No cash assistance program for low-income working
families is as widely received as the earned income tax
credit (EITC).1 In 2006 (the last year for which data are
available), 23 million households received a total of
$44.4 billion in reduced taxes and payments.
The share of eligible families receiving EITC benefits is
far higher than for public assistance programs like
Temporary Assistance for Needy Families and food
stamps (now called the Supplemental Nutrition Assistance
Program), presumably because EITC is provided
through the tax system and does not require application
through a separate agency.2 But the EITC is an
unreliable safety net for low-income families during a
recession, particularly as unemployment rates climb.
How It Works
The EITC rises by a fixed percentage of earnings from
the first dollar of earnings until the credit reaches a
maximum.
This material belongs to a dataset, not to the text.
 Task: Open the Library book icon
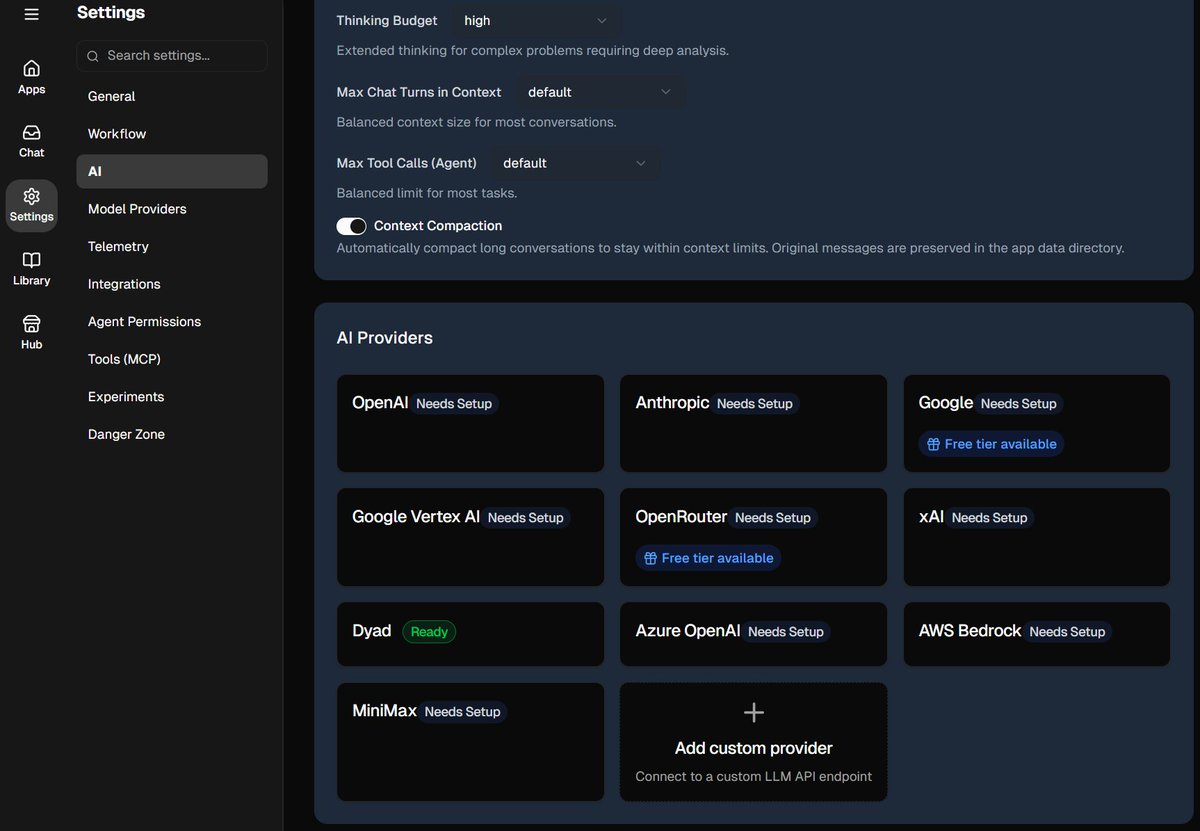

The credit then stays flat until earnings hit a
phaseout range. From that point, the credit falls with
each additional dollar of income until it disappears
The EITC varies by a taxpayer’s filing status and
number of children. Families with two or more children
may receive a credit of up to $5,028 in 2009. The
maximum credit is $3,043 for families with one child
and just $457 for childless workers. The credit is fully
refundable: any excess beyond a family’s income tax
liability becomes a payment.
The real value of the maximum federal credit
tripled between 1975 and 1995 but stabilized after Congress
indexed it in 1996 (figure 1). Twenty-four states
also had their own EITCs in 2008; most were set as a
percentage of the federal credit, effectively indexing the
state credits for inflation, too (Levitis and Koulish 2008).